• _SELECTED TEXT_

# # #

Ben M. Baglio's Animal Ark Books are something that I bought a lot of at the thrift store when my children were in about 3rd grade. A Scholastic series, I assumed they were harmless fluff involving animals. Spaniel in a Stocking was bought by the summer intervention program and housed in my library, and I was surprised at how much I liked it. Mandy lives with her parents, veterinarians who run a clinic in England. A huge winter storm is approaching around Christmas time, and Mandy is excited, until it almost stops some animals from getting proper care. I liked especially how the book discussed animal health issues, like not giving chocolate to dogs, spaniels having hip dysplasia, and birds eating things that make them sick. I usually have a number of 6th graders who are interested in animals, and this is great.
Working my way through the entire opus of Fred Bowen, but it's hard because his books are usually all checked out! Picked up The Final Cut, and it is the same nice mixture of problem, sport, and historical fact that the other Bowen books I have read are. Why does his publisher only release them in paperback, though? This is criminal. In this book, four friends who have played basketball together for years find themselves in competition when they try out for the basketball team. I liked the end notes on Michael Jordan, and how he wasn't a great player when he first started.

# # #

• _PROVIDED RECORDS_
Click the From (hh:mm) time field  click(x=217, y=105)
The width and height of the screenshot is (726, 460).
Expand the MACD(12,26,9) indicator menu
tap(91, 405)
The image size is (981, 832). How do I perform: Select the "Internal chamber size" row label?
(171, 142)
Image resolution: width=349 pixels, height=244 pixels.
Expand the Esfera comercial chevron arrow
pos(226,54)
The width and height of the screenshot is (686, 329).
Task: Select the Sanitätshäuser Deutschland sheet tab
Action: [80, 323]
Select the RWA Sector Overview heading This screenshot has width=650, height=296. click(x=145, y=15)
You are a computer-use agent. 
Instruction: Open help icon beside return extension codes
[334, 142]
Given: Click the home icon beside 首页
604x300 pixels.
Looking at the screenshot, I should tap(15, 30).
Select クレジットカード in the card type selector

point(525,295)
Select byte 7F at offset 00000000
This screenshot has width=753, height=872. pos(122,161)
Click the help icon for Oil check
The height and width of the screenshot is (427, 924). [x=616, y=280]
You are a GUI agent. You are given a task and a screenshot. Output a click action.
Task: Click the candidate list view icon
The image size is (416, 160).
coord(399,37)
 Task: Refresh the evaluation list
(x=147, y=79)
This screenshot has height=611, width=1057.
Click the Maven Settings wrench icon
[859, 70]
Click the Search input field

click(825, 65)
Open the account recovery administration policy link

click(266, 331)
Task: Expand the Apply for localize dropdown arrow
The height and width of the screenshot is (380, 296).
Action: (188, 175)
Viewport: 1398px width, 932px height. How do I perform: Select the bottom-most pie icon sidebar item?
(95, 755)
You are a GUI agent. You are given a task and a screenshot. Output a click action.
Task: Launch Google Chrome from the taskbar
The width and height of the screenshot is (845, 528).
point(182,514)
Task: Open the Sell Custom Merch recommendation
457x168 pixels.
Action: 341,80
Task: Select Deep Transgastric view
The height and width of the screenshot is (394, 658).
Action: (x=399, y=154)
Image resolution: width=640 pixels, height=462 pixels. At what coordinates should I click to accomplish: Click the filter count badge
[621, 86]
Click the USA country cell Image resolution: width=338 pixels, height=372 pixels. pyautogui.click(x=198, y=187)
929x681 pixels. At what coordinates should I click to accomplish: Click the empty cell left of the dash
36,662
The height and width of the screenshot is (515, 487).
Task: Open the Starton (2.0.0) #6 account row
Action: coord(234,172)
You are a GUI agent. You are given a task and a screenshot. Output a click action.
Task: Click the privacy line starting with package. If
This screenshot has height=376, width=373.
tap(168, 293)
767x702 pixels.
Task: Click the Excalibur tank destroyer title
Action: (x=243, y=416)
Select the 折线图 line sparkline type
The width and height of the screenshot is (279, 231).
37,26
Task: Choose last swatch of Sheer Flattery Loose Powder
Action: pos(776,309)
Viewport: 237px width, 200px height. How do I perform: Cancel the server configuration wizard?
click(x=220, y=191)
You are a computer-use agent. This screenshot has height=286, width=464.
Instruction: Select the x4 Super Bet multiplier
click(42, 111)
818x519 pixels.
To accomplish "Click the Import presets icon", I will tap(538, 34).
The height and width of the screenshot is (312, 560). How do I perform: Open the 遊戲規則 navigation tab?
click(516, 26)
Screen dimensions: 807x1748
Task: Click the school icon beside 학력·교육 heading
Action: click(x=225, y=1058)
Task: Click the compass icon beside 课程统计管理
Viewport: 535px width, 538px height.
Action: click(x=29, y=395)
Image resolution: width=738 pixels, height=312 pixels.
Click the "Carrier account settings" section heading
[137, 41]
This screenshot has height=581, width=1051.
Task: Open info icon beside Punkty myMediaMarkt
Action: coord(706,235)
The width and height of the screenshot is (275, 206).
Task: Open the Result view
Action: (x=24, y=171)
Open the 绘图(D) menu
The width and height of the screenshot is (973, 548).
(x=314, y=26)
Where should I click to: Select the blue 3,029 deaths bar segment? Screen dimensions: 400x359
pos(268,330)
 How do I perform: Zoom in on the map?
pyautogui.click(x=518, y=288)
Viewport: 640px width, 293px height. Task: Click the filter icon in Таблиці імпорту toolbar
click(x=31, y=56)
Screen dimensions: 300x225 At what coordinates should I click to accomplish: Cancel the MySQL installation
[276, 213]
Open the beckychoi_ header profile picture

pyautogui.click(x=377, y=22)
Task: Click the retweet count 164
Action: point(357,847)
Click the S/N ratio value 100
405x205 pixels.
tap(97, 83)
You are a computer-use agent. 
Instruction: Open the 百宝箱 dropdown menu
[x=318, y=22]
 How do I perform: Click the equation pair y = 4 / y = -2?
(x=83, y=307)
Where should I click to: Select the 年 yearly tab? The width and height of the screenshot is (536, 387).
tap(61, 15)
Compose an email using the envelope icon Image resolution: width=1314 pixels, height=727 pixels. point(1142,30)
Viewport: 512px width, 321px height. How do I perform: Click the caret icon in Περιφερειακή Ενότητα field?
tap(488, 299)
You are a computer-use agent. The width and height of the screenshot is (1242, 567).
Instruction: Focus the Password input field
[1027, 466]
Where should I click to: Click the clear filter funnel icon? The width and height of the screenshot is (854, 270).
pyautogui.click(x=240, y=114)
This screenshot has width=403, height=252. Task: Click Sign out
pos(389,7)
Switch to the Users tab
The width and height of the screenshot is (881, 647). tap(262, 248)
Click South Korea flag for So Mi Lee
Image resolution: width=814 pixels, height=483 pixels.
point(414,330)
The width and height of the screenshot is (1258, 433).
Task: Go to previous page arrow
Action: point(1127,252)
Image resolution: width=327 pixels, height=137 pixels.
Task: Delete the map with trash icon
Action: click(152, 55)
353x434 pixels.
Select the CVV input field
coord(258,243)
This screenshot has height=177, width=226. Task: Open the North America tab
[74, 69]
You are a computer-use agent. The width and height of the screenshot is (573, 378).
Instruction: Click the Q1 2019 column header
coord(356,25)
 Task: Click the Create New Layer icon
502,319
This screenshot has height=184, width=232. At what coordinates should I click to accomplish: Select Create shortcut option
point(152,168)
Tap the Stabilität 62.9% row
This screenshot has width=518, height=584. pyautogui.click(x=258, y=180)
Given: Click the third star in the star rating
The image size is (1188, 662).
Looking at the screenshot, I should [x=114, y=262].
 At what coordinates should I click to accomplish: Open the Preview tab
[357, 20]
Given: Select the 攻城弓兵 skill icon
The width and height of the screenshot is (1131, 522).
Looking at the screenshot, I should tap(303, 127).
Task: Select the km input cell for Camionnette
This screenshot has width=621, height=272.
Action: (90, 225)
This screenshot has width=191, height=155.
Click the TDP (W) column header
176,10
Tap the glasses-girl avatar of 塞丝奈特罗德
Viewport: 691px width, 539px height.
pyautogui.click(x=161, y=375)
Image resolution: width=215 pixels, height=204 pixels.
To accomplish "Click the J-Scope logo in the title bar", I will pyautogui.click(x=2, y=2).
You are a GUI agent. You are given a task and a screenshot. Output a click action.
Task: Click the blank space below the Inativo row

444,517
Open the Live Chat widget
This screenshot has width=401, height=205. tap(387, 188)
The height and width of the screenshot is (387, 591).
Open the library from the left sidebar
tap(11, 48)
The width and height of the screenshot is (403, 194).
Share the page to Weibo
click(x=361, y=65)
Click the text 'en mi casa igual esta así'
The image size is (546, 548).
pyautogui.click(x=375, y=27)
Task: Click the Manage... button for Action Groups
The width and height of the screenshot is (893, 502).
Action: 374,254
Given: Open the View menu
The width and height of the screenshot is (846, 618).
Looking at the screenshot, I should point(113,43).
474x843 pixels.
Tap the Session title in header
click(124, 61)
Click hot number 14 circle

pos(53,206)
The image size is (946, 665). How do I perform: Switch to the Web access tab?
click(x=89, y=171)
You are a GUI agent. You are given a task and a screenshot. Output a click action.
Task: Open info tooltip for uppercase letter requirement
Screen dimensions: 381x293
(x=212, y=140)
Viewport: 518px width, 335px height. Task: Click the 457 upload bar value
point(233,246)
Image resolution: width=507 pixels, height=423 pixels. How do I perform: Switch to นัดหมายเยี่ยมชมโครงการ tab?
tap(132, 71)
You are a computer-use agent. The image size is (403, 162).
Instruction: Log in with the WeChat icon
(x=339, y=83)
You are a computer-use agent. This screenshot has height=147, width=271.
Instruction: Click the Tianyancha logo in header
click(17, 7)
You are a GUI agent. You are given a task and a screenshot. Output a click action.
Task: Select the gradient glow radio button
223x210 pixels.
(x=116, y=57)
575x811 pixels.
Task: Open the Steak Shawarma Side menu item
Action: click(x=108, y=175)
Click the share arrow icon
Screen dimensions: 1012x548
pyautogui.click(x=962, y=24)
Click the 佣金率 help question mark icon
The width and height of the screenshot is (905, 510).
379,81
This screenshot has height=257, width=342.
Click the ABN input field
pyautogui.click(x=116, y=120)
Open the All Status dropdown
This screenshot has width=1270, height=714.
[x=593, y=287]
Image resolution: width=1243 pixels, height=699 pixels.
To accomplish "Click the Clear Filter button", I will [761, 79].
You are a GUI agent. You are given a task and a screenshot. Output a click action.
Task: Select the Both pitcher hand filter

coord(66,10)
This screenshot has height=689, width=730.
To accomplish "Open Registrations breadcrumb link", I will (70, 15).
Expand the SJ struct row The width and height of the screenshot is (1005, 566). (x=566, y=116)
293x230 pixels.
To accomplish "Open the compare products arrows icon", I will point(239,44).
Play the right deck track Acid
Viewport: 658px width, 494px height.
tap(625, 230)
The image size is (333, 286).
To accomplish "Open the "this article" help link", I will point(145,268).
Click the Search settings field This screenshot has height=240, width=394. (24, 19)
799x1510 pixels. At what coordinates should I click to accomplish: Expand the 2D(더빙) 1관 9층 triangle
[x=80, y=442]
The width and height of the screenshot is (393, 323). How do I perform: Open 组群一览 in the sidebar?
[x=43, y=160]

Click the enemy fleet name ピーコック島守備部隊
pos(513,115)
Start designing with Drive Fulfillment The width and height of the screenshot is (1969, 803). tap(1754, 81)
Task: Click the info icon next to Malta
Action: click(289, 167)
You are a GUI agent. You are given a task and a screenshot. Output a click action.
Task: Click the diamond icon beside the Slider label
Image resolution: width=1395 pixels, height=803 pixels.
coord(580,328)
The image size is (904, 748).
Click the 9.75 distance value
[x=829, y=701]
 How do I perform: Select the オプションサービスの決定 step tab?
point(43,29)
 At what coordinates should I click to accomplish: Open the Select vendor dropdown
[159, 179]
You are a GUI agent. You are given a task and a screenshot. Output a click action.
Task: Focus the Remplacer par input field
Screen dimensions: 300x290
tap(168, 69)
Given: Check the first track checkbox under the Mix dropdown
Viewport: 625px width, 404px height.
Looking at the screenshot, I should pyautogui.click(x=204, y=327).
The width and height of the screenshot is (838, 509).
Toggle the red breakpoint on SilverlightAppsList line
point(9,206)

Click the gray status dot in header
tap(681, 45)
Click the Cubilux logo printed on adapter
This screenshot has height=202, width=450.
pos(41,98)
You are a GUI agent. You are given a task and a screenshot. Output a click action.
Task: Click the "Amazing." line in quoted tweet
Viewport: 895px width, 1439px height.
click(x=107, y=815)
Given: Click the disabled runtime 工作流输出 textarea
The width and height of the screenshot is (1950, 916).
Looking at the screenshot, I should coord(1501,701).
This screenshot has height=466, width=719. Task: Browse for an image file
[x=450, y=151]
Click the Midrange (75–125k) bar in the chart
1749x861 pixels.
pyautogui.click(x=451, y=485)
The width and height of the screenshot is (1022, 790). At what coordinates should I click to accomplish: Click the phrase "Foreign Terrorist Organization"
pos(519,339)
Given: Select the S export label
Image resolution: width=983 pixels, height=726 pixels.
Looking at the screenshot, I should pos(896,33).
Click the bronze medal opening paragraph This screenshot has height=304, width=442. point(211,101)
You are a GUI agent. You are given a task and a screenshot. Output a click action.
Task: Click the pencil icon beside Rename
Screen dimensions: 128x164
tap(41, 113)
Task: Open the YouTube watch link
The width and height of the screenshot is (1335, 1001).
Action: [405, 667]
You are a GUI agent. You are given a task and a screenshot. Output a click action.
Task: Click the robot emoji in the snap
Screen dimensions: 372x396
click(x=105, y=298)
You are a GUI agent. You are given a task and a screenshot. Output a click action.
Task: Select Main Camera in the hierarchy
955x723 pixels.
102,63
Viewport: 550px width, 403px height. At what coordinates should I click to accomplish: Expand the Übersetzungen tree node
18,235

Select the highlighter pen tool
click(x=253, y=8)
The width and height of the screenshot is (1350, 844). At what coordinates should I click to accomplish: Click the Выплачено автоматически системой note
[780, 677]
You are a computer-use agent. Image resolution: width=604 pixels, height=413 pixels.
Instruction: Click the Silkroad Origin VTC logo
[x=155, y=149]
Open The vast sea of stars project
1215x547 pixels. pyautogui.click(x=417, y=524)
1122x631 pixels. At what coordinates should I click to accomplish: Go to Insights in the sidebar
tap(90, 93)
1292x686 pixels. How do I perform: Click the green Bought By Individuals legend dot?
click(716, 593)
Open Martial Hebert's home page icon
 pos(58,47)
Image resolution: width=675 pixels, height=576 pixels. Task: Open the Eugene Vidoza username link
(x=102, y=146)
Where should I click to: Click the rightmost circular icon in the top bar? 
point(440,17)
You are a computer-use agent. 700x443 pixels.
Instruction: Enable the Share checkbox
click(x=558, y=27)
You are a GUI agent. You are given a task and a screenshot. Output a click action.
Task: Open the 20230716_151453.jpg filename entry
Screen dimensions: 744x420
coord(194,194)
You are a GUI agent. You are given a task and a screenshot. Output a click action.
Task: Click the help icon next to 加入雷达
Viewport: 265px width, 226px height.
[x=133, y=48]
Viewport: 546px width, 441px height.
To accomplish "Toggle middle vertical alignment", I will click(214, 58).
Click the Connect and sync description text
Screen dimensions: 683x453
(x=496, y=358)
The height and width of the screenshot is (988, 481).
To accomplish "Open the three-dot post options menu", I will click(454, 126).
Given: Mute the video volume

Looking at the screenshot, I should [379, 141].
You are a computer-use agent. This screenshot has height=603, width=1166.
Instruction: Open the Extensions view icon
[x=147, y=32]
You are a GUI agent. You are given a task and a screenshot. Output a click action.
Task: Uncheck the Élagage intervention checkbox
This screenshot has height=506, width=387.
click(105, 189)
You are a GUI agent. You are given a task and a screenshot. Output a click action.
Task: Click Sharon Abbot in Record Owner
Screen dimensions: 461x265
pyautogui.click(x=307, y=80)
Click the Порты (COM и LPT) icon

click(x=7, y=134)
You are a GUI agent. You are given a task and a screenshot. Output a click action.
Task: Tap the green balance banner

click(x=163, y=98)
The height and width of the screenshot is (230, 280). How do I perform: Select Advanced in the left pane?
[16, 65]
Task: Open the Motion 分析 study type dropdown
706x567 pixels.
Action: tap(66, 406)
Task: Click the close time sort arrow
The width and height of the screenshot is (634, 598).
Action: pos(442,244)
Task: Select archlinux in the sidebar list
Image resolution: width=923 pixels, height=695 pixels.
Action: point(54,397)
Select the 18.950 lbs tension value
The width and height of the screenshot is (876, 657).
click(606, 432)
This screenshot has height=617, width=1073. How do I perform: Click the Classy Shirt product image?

# # #

• _ASSIGNED TASK 1_
List the animal health issues that the book reviews say Spaniel in a Stocking discusses.
• _ASSIGNED TASK 2_
According to the book reviews, what did the reviewer like about the end notes in The Final Cut?

• _WRITTEN RESPONSE 1_
- Not giving chocolate to dogs
- Spaniels having hip dysplasia
- Birds eating things that make them sick

• _WRITTEN RESPONSE 2_
The notes on Michael Jordan and how he wasn't a great player when he first started.